Modeling the EUV spectra of optically thick boundary layers of dwarf novae in outburst

TL;DR

This paper presents detailed modeling of the boundary layer spectra in dwarf novae during outburst, successfully matching observed EUV spectra and providing insights into the physical conditions of these accretion processes.

Contribution

It introduces a method for computing detailed boundary layer spectra using stellar-atmosphere models and compares these with observations, enhancing understanding of dwarf novae outbursts.

Findings

Model spectra show broad absorption features and emission-like features.

Good fit to observed spectra of SS Cyg and U Gem in outburst.

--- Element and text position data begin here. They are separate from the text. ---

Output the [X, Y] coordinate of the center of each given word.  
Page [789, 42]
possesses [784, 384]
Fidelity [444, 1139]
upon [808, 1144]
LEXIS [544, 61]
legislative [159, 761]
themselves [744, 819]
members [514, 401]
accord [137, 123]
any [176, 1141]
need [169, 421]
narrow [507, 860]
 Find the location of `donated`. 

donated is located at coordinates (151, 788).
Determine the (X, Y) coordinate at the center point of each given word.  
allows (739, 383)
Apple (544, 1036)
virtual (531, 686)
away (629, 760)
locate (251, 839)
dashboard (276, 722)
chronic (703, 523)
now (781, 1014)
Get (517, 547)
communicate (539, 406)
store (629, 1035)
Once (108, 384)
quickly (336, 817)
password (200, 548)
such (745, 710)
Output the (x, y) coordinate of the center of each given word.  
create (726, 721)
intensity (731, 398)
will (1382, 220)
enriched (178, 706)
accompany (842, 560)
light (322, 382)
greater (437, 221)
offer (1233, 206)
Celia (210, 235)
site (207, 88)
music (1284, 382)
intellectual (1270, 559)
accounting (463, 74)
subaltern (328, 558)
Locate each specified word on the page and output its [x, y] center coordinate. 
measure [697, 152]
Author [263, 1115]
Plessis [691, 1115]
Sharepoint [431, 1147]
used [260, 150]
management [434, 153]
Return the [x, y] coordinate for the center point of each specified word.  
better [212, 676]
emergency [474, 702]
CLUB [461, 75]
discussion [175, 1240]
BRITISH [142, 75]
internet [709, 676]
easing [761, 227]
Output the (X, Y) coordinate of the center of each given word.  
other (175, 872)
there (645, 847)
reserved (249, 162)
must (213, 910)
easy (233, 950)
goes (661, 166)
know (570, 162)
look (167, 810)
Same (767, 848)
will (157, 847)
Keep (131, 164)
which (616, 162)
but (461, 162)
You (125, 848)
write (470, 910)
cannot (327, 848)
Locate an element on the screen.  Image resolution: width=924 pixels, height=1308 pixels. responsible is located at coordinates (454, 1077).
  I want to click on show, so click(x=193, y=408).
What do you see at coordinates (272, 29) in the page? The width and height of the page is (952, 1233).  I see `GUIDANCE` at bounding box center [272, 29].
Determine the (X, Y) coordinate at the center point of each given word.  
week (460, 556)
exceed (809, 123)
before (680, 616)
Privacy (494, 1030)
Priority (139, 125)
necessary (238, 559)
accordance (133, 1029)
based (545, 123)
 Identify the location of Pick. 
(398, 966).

Reproduces the ratio of boundary layer to disk luminosity.

Abstract

Here we compute detailed model spectra of recently published optically thick one-dimensional radial baundary layer (BL) models in cataclysmic variables and compare them with observed soft X-ray/extreme ultraviolet (EUV) spectra of dwarf novae in outburst. Every considered BL model is divided into a number of rings, and for each ring, a structure model along the vertical direction is computed using the stellar-atmosphere method. The ring spectra are then combined into a BL spectrum taking Doppler broadening and limb darkening into account. Two sets of model BL spectra are computed, the first of them consists of BL models with fixed white dwarf (WD) mass (1 M_sun) and various relative WD angular velocities (0.2, 0.4, 0.6 and 0.8 break-up velocities), while the other deals with a fixed relative angular velocity (0.8 break-up velocity) and various WD masses (0.8, 1, and 1.2 M_sun). The model spectra show broad absorption features because of blending of numerous absorption lines, and emission-like features at spectral regions with only a few strong absorption lines. The model spectra are very similar to observed soft X-ray/EUV spectra of SS Cyg and U Gem in outburst. The observed SS Cyg spectrum could be fitted by BL model spectra with WD masses 0.8 - 1 M_sun and relative angular velocities 0.6 - 0.8 break up velocities. These BL models also reproduce the observed ratio of BL luminosity and disk luminosity. The difference between the observed and the BL model spectra is similar to a hot optically thin plasma spectrum and could be associated with the spectrum of outflowing plasma with a mass loss rate compatible with the BL mass accretion rate. The suggested method of computing BL spectra seems very promising and can be applied to other BL models for comparison with EUV spectra of dwarf novae in outburst.